Textabbildung Bd. 308, S. 213
Vorgarnkapseln mit einem in Umdrehung versetzten Cylinderpaar von Schimmel und
Co.
Bei dieser Vorgarnkapsel stellt sich aber ein Umstand störend heraus, welcher darin
besteht, dass die durch die Drehung der Kapsel dem aus derselben gezogenen
Vorgarnfaden ertheilte Drehung nicht leicht verschieden gemacht werden kann. Durch
das um die feste Schraube s laufende Antriebsrad t werden die auf der Kapsel befindlichen Cylinder bei
jeder Kapseldrehung um ein dem Uebersetzungsverhältnisse der Betriebsanordnung
entsprechendes Maass gedreht. Dieses Maass, auf dessen Länge der Faden eine Drehung erhält, muss nun geändert werden, wenn der
Faden loser oder schärfer gedreht sein soll, und hierzu muss das genannte
Uebersetzungsverhältniss geändert werden, was nur durch Aufstecken anderer Räder
oder einer anderen, mehr- oder wenigergängigen Schrauben Scheibe s möglich ist. Diese Wechselung muss nun auch für jede
Kapsel einer Maschine besonders vorgenommen werden.
Textabbildung Bd. 308, S. 214
Fig. 6.Vorgarnkapsel von Schimmel und Co.
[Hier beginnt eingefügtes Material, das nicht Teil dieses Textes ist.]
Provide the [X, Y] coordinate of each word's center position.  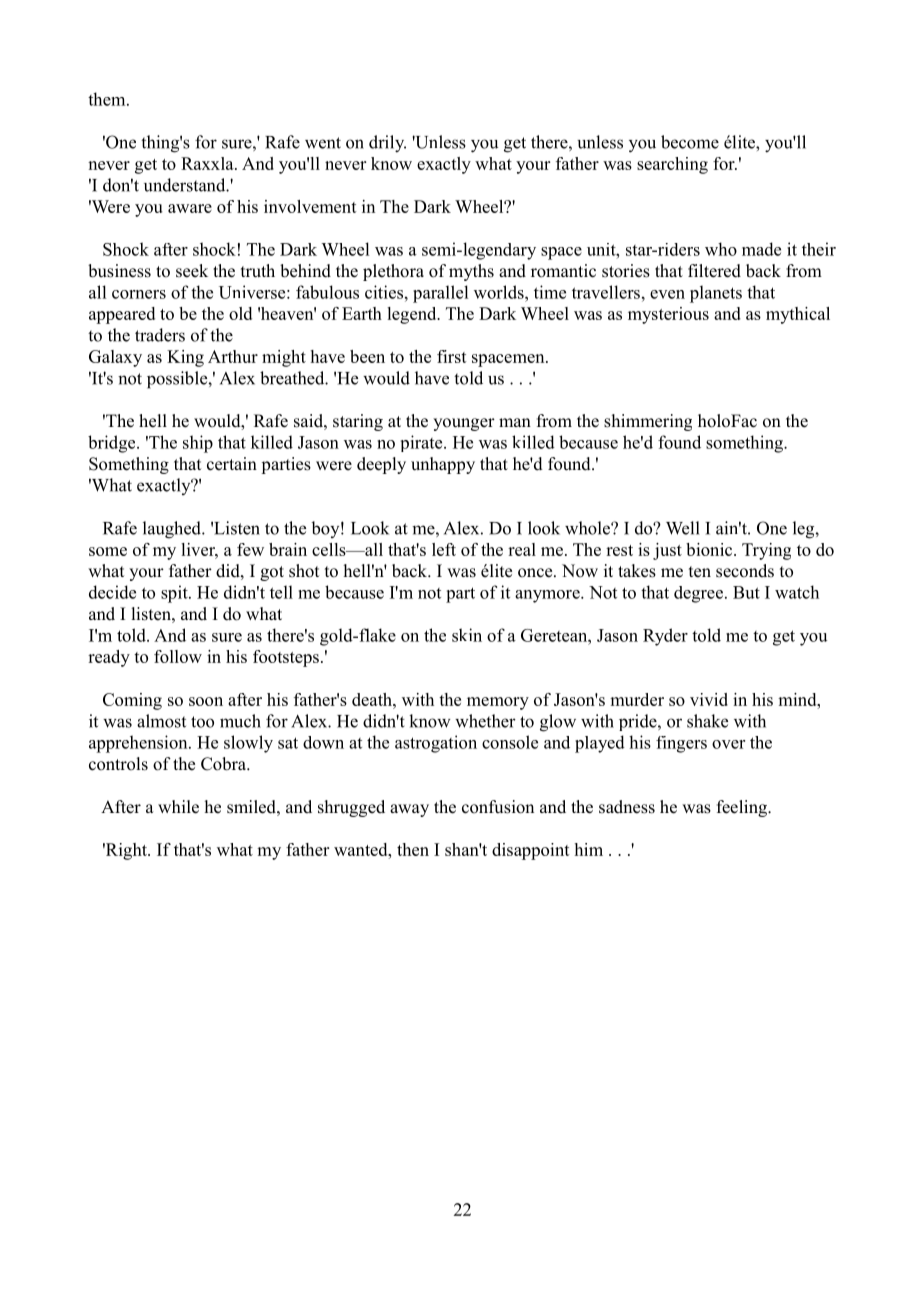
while [178, 807]
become [690, 142]
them [108, 99]
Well [683, 528]
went [323, 143]
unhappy [443, 465]
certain [232, 464]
Um nun diesen umständlichen Weg zu beseitigen, wird nach D. R. P. Nr. 96710 die
Schraubenscheibe s in Drehung versetzt und je nach
deren Geschwindigkeit, je nach dem Grade des Vor- und Nachlaufes gegen die Kapsel,
wird nun leicht eine ganz verschiedene Zahl Drehungen auf die Längeneinheit des
Fadens erzielt. Die Schraubenscheibe s ist lose auf die
Lagerbüchse b der Kapselspindel s0 aufgesteckt und ist mit einem
Schneckenrade r0
verbunden (Fig. 6). In dieses Rad greift die Schnecke
e, welche mittels des Rades d durch das mit der am Stelleisen a sitzenden
Riemenscheibe c verbundene Wechselrad w in Drehung versetzt wird. Das Rad r0 kann durch diesen
für eine ganze Reihe Kapseln gemeinschaftlichen Antrieb in verschiedene Drehung
gegen die Kapsel gesetzt werden, so dass die durch Umlauf des Rades t an der Schraube s
demselben ertheilte Drehung vermehrt oder vermindert wird, entsprechend der
Zähnezahl des Wechselrades w. Wird die Fadendrehung
gewechselt, d.h. soll das Garn Links- statt Rechtsdraht erhalten, was durch
Schränkung des Antriebsriemens der Spindel s0 erfolgt, so wird die Antriebsschnur des
Wechselrades w ebenfalls geschränkt.
Um das Abziehen des Fadens nach oben hin aus der Kapsel zu erleichtern, hat die letzt
erwähnte Firma nach dem D. R. G. M. Nr. 26289 die Spindel innerhalb der Kapsel mit
einem Kegel umkleidet (Fig.
4), so dass der sich umschlingende Faden durch die Kegelform von selbst in
die Höhe geschoben wird und sich nicht festwickeln oder festschlingen kann.